Lower Court’s Factual Findings Below Buttressed Affirmance.
Beneficiaries objecting to trustees’ accountings need to make sure their objections are reasonable and not inspired by bad faith. If not, you face having to bear the exposure of trustees’ attorney’s fees in defending against such objections. (Prob. Code, § 17211; Uzyel v. Kadsha, 188 Cal.App.4th 866, 926-927 (2010).)
In Okonski v. Jones, Case No. G048475 (4th Dist., Div. 3 Mar. 5, 2015) (unpublished), this reality became truth when a lower court approved a successor trustee’s account and report, overruling all of beneficiary’s objections in the process. The lower court also found the objections to be unreasonable and brought in bad faith, awarding trustee certain fees and costs for defending against the meritless objections.

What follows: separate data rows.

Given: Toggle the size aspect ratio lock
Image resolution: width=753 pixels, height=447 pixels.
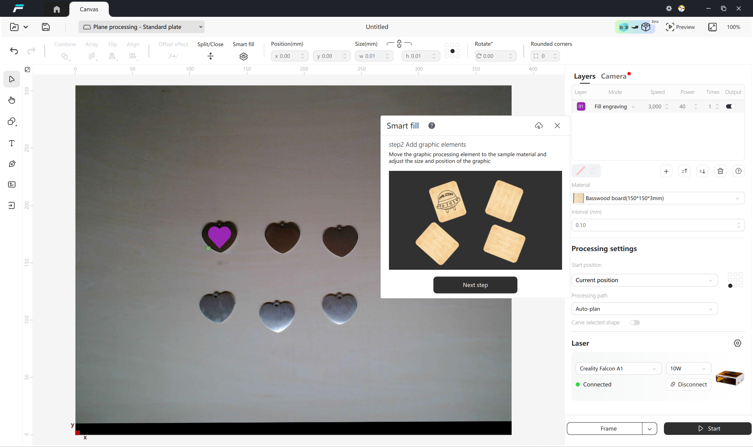Looking at the screenshot, I should [399, 44].
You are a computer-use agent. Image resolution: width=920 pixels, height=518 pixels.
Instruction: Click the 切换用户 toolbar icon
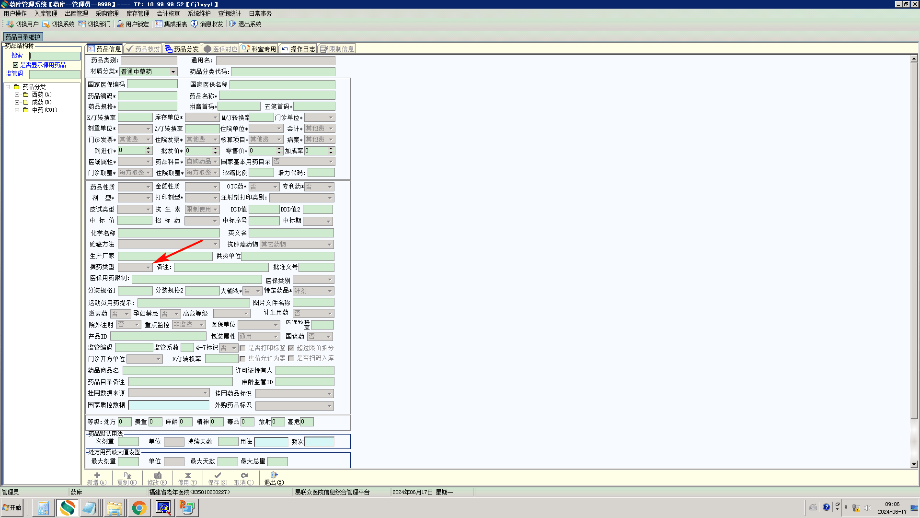pyautogui.click(x=10, y=24)
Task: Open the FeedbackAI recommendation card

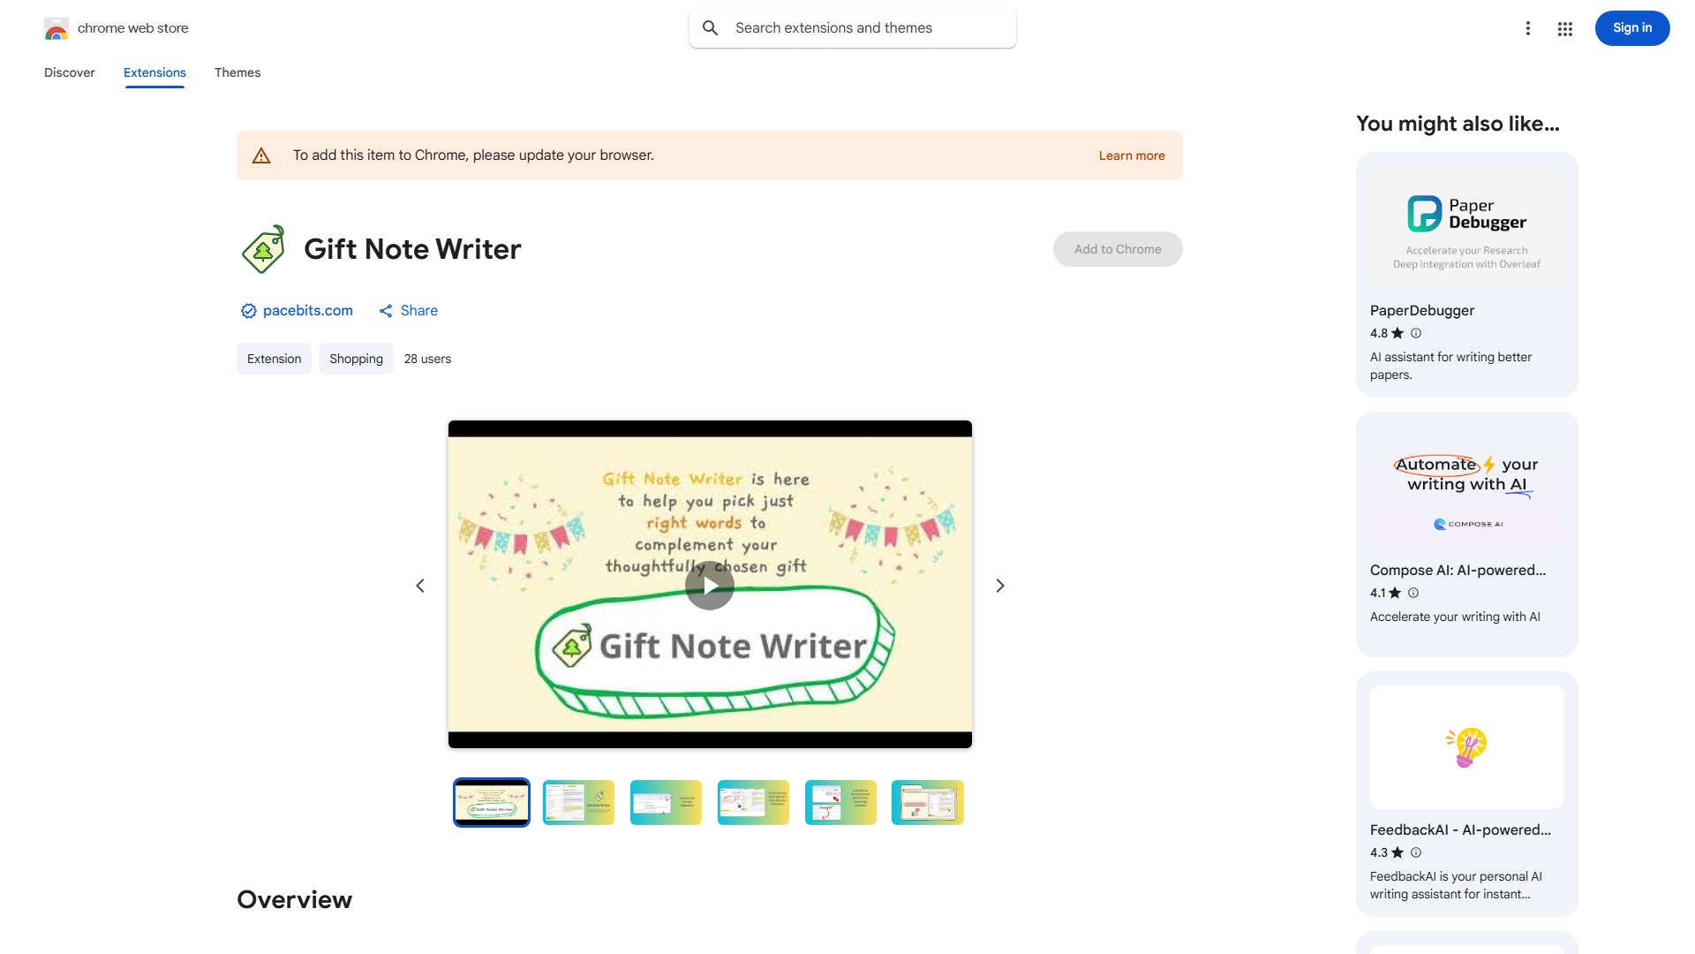Action: pos(1465,793)
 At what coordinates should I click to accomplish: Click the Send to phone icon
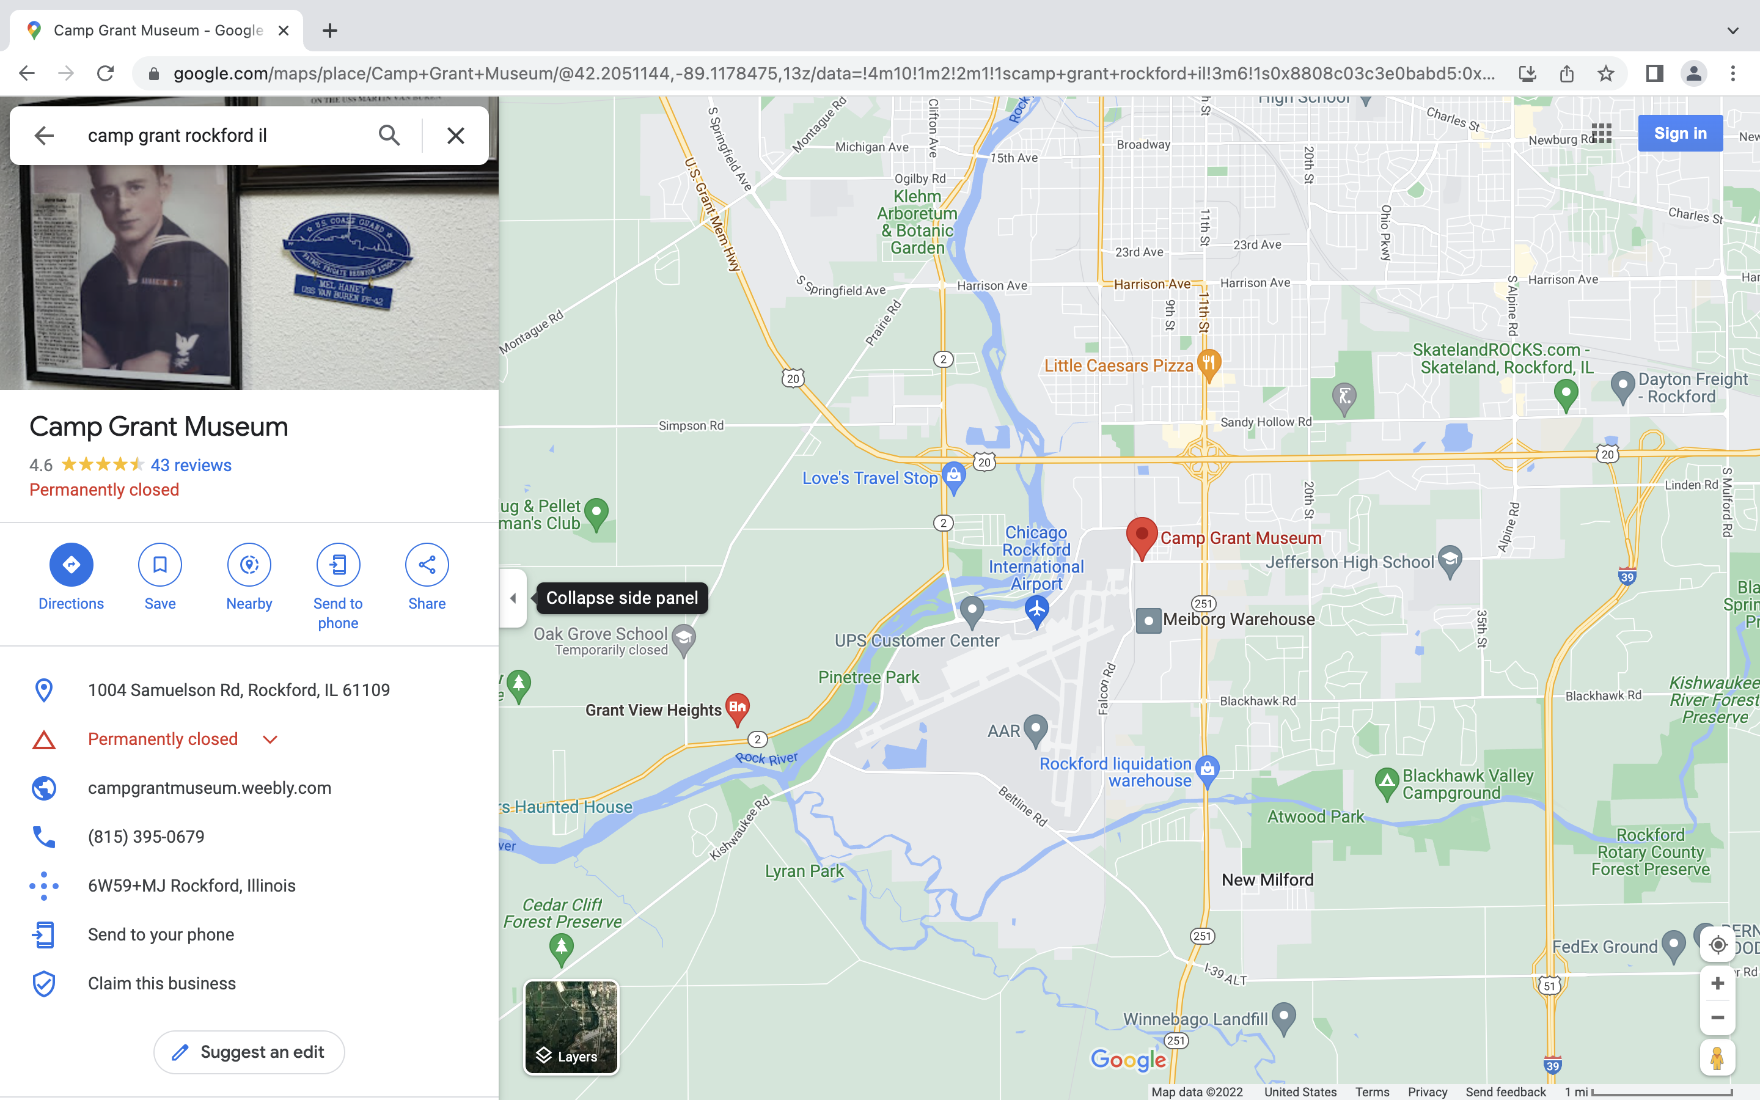point(338,565)
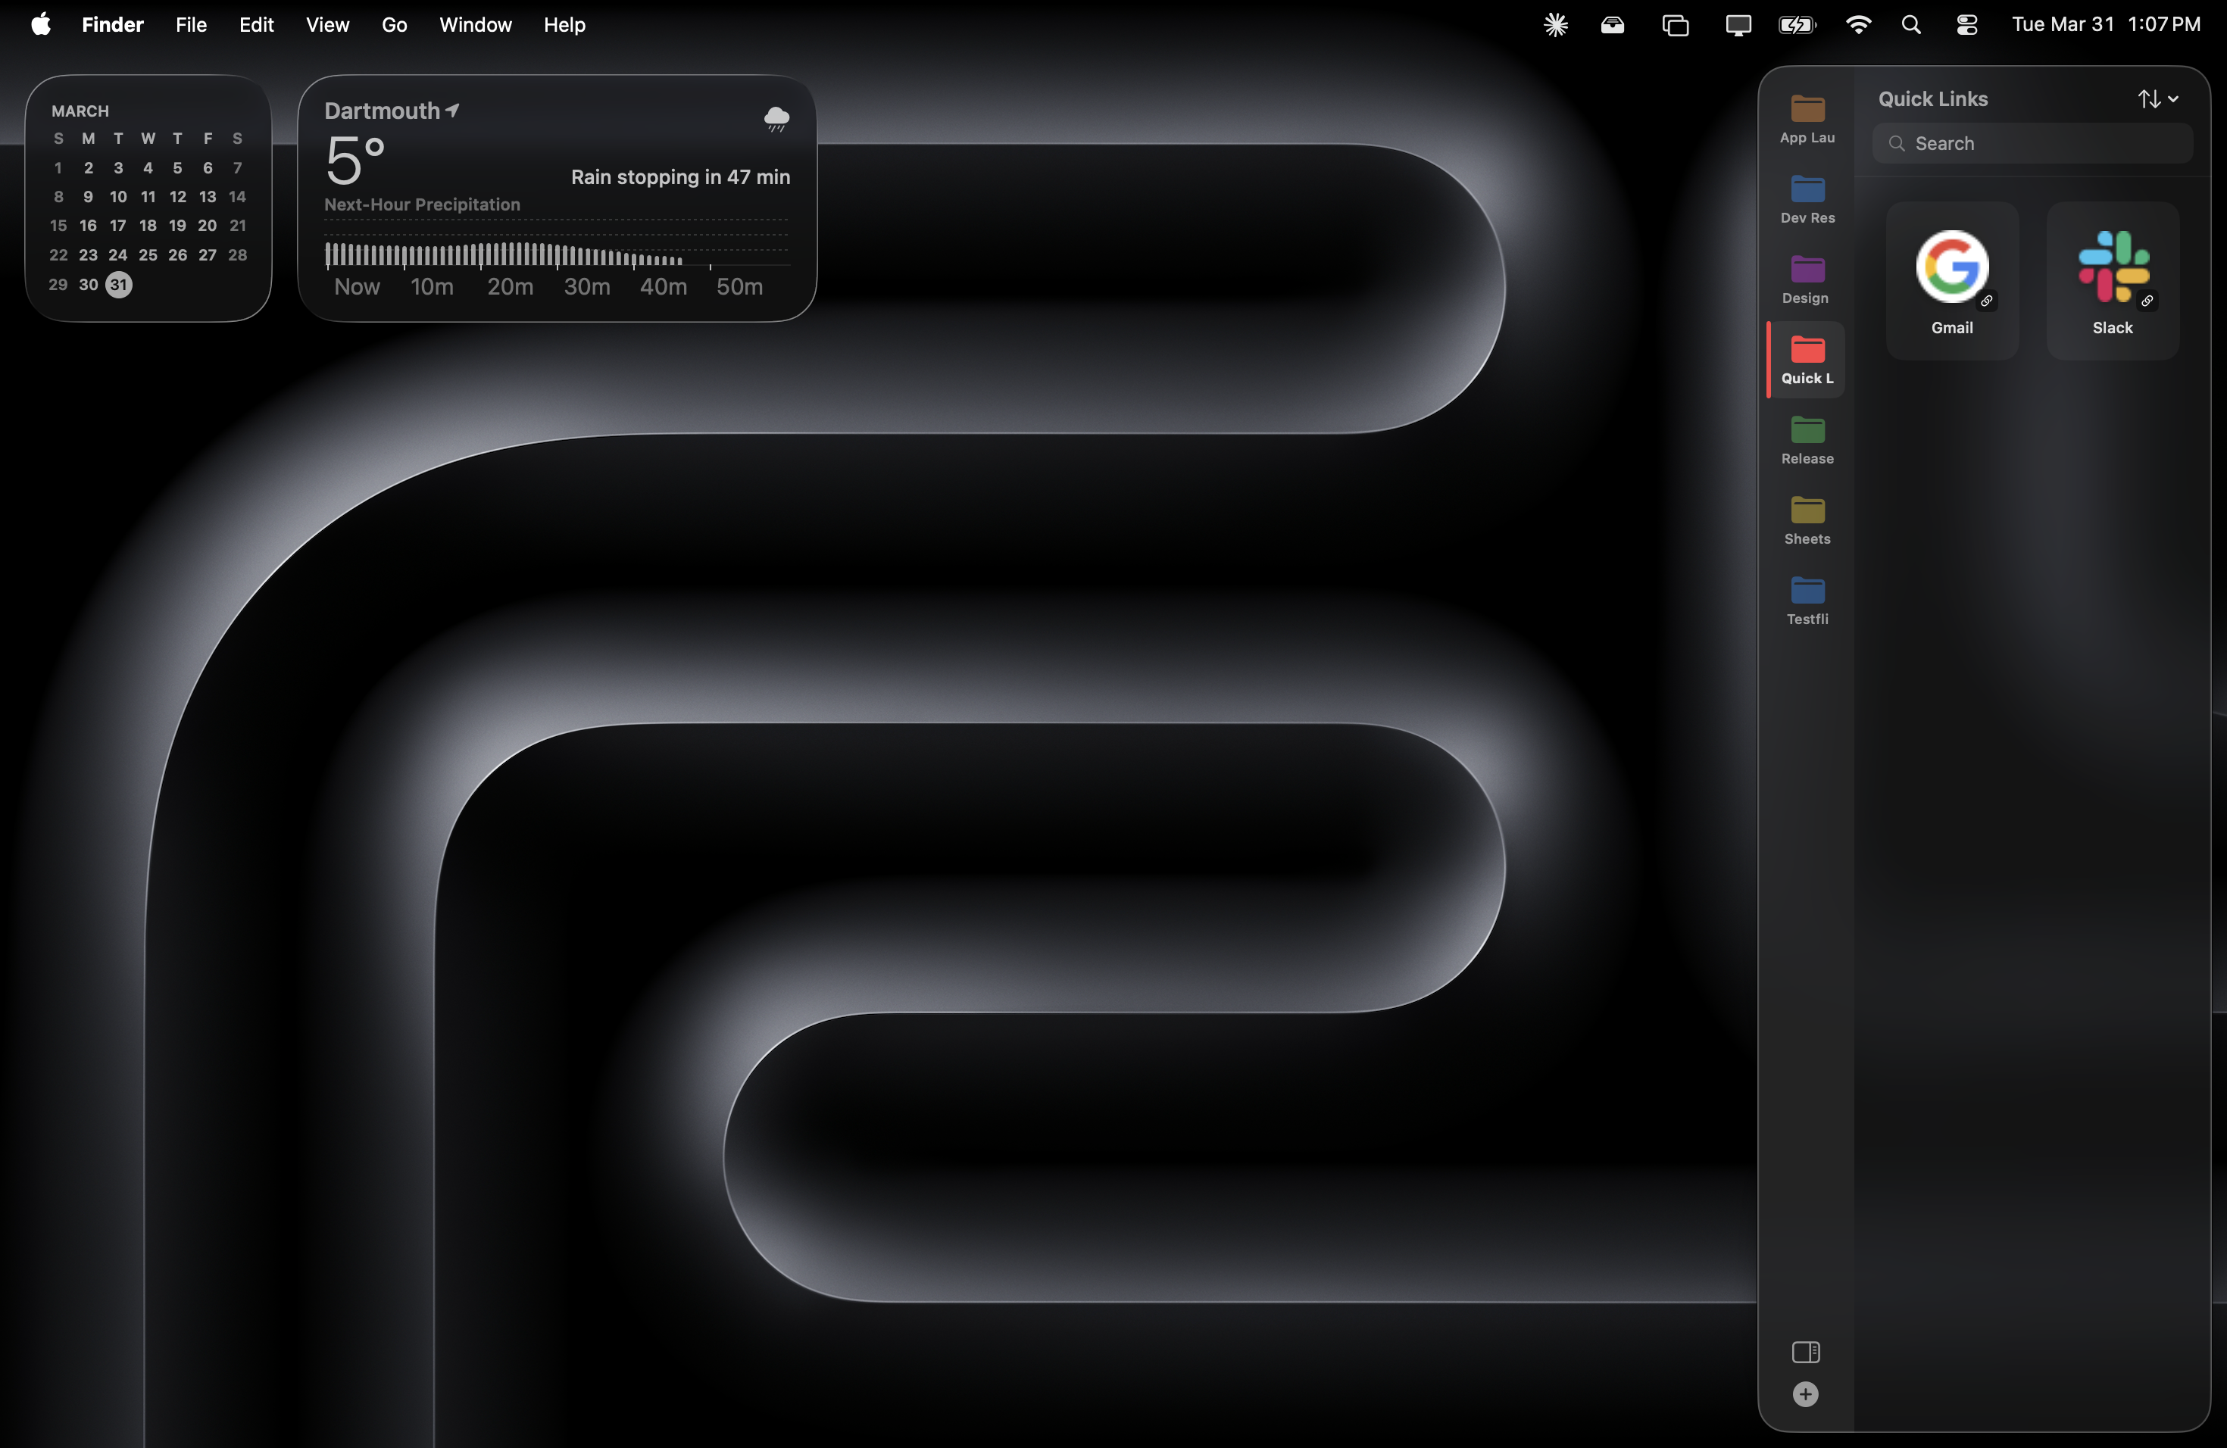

Although beneficiary appealed, no relief would result from this move. Reasonable cause is reviewed de novo, but the record showed no merit to the 12 objections at all. Bad faith is reviewed based on substantial evidence, but the record showed the objections were motivated by anger and disappointment rather than truly objective concerns. So, with that being said, the fees/costs award was affirmed given the detailed statement of decision by the lower court showing the propriety of the award.
Justice Fybel authored the 3-0 decision on behalf of the panel.